Steering
A memory layer that enforces behavioral rules before tool calls and after model responses, with programmatic and LLM-evaluated rules.
Overview
The Steering layer evaluates rules at the two enforcement points the runtime exposes: beforeToolCall (block or guide a pending tool call) and afterModelCall (review a model response). Rules are either programmatic (a synchronous predicate) or LLM-evaluated (a secondary model call that returns an ALLOW / DENY / GUIDE verdict). Every evaluation is recorded in a bounded per-scope ledger.
- Slot:
90(Slot.STEERING) — runs before all other layers so policy enforcement precedes side effects - Default scope:
execution - Default budget:
{ min: 0, max: 500 }(recall only emits queued async feedback) - Hook timeouts:
beforeToolCall5000ms,afterModelCall10000ms
Usage
import { steering, SteeringAction } from '@noetic-tools/core';
import type { AfterModelCallParams, BeforeToolCallParams } from '@noetic-tools/core';
const layer = steering({
rules: [
{
id: 'no-delete-outside-workspace',
appliesTo: ['beforeToolCall'],
predicate: (params: BeforeToolCallParams | AfterModelCallParams) => {
if (!('toolName' in params) || params.toolName !== 'deleteFile') {
return { action: SteeringAction.Allow };
}
const args = params.toolArgs as { path: string };
if (!args.path.startsWith('/workspace/')) {
return {
action: SteeringAction.Deny,
guidance: 'Deletion outside /workspace/ is not allowed.',
};
}
return { action: SteeringAction.Allow };
},
},
],
});Configuration
interface SteeringConfig {
rules: SteeringRule[];
maxLedgerEntries?: number; // default 100
maxRetries?: number; // default 1
scope?: MemoryScope; // default 'execution'
}
interface SteeringRule {
id: string;
name?: string;
appliesTo: ('beforeToolCall' | 'afterModelCall')[];
/** Programmatic check. Returns a SteeringDecision; omit to use llmEval. */
predicate?: (params: BeforeToolCallParams | AfterModelCallParams) => SteeringDecision;
/** LLM-evaluated rule. `mode` decides whether the verdict blocks the hook. */
llmEval?: {
mode: 'sync' | 'async';
prompt: string;
model?: string; // defaults to 'openai/gpt-4o-mini'
};
}
interface SteeringDecision {
action: 'allow' | 'deny' | 'guide';
guidance?: string;
}How Rules Are Evaluated
For each hook invocation, the layer runs every rule whose appliesTo includes that hook, in order:
- Programmatic rules call
predicate(params). Adenydecision short-circuits evaluation immediately. - Sync LLM rules (
llmEval.mode: 'sync') block the hook: the rule's prompt plus a context summary (tool name and args, or response item count) is sent to the eval model, which must respond with exactlyALLOW,DENY, orGUIDE: <guidance>. The verdict keyword is matched case-insensitively on a word boundary; guidance text is preserved verbatim. Unparseable output is retried up tomaxRetries; on exhaustion the rule passes (allow). - Async LLM rules (
llmEval.mode: 'async') never block: the evaluation is fired and forgotten, and any non-allow verdict is queued.
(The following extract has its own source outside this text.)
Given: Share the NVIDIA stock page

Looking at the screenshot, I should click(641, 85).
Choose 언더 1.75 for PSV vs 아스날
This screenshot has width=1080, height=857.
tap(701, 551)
The hook's aggregate decision is the most restrictive across rules (deny > guide > allow). A deny surfaces to the agent as a NoeticError of kind steering_denied, with the rule's guidance attached so the model can correct course.
LLM-evaluated rules require a configured model provider: if ctx.callModel is unavailable, the layer throws a NoeticConfigError with code MISSING_CALL_MODEL — fail-closed, so security rules cannot be silently bypassed.
Async Feedback Delivery
Async verdicts resolve outside the hook, so they are delivered on the next recall: the layer's recall drains the pending queue and injects the verdicts as a <steering_feedback> block (one [ruleId] guidance line each). Each verdict is delivered exactly once; a verdict resolving mid-turn is never lost — it simply surfaces one recall later.
The Ledger
Every beforeToolCall and afterModelCall evaluation appends a LedgerEntry (tool name/args or token usage, the action taken, and any guidance), and onComplete appends a final entry with the execution outcome. The ledger is capped at maxLedgerEntries (oldest dropped) and is readable via getLayerState(executionId, 'steering'). On spawn, the child inherits a clone of the ledger but starts with an empty async-feedback queue.